▸ **What is required**:
Please copy out all of the records below word for word.

▸ **Dataset**:
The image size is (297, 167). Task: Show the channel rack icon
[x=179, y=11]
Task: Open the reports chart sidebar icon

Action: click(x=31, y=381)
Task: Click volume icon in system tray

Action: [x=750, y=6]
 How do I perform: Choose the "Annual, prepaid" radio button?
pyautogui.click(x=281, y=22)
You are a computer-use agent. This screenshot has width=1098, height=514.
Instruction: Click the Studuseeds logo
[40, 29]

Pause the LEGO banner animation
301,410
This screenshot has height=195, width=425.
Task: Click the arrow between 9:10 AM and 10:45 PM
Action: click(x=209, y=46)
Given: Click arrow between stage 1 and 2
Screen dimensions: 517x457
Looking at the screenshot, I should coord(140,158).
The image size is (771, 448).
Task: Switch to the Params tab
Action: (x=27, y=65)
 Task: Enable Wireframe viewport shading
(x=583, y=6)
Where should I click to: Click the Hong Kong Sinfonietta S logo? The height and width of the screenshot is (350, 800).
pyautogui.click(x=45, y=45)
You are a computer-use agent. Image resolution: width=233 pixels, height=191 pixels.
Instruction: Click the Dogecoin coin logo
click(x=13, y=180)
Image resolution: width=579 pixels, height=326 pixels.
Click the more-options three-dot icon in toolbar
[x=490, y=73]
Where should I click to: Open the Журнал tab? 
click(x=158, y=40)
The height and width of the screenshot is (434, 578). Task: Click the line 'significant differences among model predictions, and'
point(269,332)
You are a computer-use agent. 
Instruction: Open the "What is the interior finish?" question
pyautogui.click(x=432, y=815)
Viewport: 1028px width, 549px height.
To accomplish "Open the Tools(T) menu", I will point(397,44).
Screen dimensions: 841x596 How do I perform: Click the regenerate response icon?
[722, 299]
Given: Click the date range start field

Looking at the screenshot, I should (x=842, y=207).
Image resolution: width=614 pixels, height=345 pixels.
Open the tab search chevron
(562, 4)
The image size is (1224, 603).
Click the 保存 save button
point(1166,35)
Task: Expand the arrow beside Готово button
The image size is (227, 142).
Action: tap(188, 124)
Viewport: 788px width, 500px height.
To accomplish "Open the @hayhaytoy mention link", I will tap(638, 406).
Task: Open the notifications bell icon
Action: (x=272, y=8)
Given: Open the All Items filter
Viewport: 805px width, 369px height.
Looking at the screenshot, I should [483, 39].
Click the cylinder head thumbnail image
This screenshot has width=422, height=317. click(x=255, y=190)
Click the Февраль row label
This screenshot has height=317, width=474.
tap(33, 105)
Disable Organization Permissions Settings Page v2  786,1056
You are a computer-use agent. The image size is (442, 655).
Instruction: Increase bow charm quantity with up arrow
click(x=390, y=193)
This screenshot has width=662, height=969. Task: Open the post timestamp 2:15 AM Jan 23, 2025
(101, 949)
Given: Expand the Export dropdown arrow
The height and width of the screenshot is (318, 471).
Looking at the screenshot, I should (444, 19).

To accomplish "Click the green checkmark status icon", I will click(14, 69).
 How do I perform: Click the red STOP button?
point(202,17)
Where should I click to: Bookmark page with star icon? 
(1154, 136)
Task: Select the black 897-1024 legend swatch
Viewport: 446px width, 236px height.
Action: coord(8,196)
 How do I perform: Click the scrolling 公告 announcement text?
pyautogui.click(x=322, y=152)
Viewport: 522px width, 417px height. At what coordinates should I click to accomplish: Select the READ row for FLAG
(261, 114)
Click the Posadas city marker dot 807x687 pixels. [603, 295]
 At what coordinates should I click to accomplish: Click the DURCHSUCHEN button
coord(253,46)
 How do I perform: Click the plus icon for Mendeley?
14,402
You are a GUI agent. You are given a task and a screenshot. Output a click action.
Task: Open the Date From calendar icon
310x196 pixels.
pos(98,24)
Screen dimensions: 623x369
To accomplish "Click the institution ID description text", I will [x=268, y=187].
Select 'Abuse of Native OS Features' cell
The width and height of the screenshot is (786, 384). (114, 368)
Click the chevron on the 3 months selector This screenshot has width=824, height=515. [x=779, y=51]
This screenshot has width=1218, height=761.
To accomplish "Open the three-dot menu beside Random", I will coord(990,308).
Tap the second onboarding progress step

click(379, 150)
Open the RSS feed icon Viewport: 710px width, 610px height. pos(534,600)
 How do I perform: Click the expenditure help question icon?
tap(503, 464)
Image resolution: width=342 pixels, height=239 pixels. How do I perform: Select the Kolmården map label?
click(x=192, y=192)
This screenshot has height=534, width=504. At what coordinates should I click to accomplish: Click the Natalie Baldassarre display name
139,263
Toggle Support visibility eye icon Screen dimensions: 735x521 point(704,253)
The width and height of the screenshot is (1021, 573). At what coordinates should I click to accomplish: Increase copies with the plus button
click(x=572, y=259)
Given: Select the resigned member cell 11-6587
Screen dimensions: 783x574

▸ **Solution**:
The image size is (297, 167). Task: Show the channel rack icon
[x=179, y=11]
Task: Open the reports chart sidebar icon

Action: click(x=31, y=381)
Task: Click volume icon in system tray

Action: [x=750, y=6]
 How do I perform: Choose the "Annual, prepaid" radio button?
pyautogui.click(x=281, y=22)
You are a computer-use agent. This screenshot has width=1098, height=514.
Instruction: Click the Studuseeds logo
[40, 29]

Pause the LEGO banner animation
301,410
This screenshot has height=195, width=425.
Task: Click the arrow between 9:10 AM and 10:45 PM
Action: click(x=209, y=46)
Given: Click arrow between stage 1 and 2
Screen dimensions: 517x457
Looking at the screenshot, I should coord(140,158).
The image size is (771, 448).
Task: Switch to the Params tab
Action: (x=27, y=65)
 Task: Enable Wireframe viewport shading
(x=583, y=6)
Where should I click to: Click the Hong Kong Sinfonietta S logo? The height and width of the screenshot is (350, 800).
pyautogui.click(x=45, y=45)
You are a computer-use agent. Image resolution: width=233 pixels, height=191 pixels.
Instruction: Click the Dogecoin coin logo
click(x=13, y=180)
Image resolution: width=579 pixels, height=326 pixels.
Click the more-options three-dot icon in toolbar
[x=490, y=73]
Where should I click to: Open the Журнал tab? 
click(x=158, y=40)
The height and width of the screenshot is (434, 578). Task: Click the line 'significant differences among model predictions, and'
point(269,332)
You are a computer-use agent. 
Instruction: Open the "What is the interior finish?" question
pyautogui.click(x=432, y=815)
Viewport: 1028px width, 549px height.
To accomplish "Open the Tools(T) menu", I will point(397,44).
Screen dimensions: 841x596 How do I perform: Click the regenerate response icon?
[722, 299]
Given: Click the date range start field

Looking at the screenshot, I should (x=842, y=207).
Image resolution: width=614 pixels, height=345 pixels.
Open the tab search chevron
(562, 4)
The image size is (1224, 603).
Click the 保存 save button
point(1166,35)
Task: Expand the arrow beside Готово button
The image size is (227, 142).
Action: tap(188, 124)
Viewport: 788px width, 500px height.
To accomplish "Open the @hayhaytoy mention link", I will tap(638, 406).
Task: Open the notifications bell icon
Action: (x=272, y=8)
Given: Open the All Items filter
Viewport: 805px width, 369px height.
Looking at the screenshot, I should [483, 39].
Click the cylinder head thumbnail image
This screenshot has width=422, height=317. click(x=255, y=190)
Click the Февраль row label
This screenshot has height=317, width=474.
tap(33, 105)
Disable Organization Permissions Settings Page v2  786,1056
You are a computer-use agent. The image size is (442, 655).
Instruction: Increase bow charm quantity with up arrow
click(x=390, y=193)
This screenshot has width=662, height=969. Task: Open the post timestamp 2:15 AM Jan 23, 2025
(101, 949)
Given: Expand the Export dropdown arrow
The height and width of the screenshot is (318, 471).
Looking at the screenshot, I should (444, 19).

To accomplish "Click the green checkmark status icon", I will click(14, 69).
 How do I perform: Click the red STOP button?
point(202,17)
Where should I click to: Bookmark page with star icon? 
(1154, 136)
Task: Select the black 897-1024 legend swatch
Viewport: 446px width, 236px height.
Action: coord(8,196)
 How do I perform: Click the scrolling 公告 announcement text?
pyautogui.click(x=322, y=152)
Viewport: 522px width, 417px height. At what coordinates should I click to accomplish: Select the READ row for FLAG
(261, 114)
Click the Posadas city marker dot 807x687 pixels. [603, 295]
 At what coordinates should I click to accomplish: Click the DURCHSUCHEN button
coord(253,46)
 How do I perform: Click the plus icon for Mendeley?
14,402
You are a GUI agent. You are given a task and a screenshot. Output a click action.
Task: Open the Date From calendar icon
310x196 pixels.
pos(98,24)
Screen dimensions: 623x369
To accomplish "Click the institution ID description text", I will [x=268, y=187].
Select 'Abuse of Native OS Features' cell
The width and height of the screenshot is (786, 384). (114, 368)
Click the chevron on the 3 months selector This screenshot has width=824, height=515. [x=779, y=51]
This screenshot has width=1218, height=761.
To accomplish "Open the three-dot menu beside Random", I will coord(990,308).
Tap the second onboarding progress step

click(379, 150)
Open the RSS feed icon Viewport: 710px width, 610px height. pos(534,600)
 How do I perform: Click the expenditure help question icon?
tap(503, 464)
Image resolution: width=342 pixels, height=239 pixels. How do I perform: Select the Kolmården map label?
click(x=192, y=192)
This screenshot has height=534, width=504. At what coordinates should I click to accomplish: Click the Natalie Baldassarre display name
139,263
Toggle Support visibility eye icon Screen dimensions: 735x521 point(704,253)
The width and height of the screenshot is (1021, 573). At what coordinates should I click to accomplish: Increase copies with the plus button
click(x=572, y=259)
Given: Select the resigned member cell 11-6587
Screen dimensions: 783x574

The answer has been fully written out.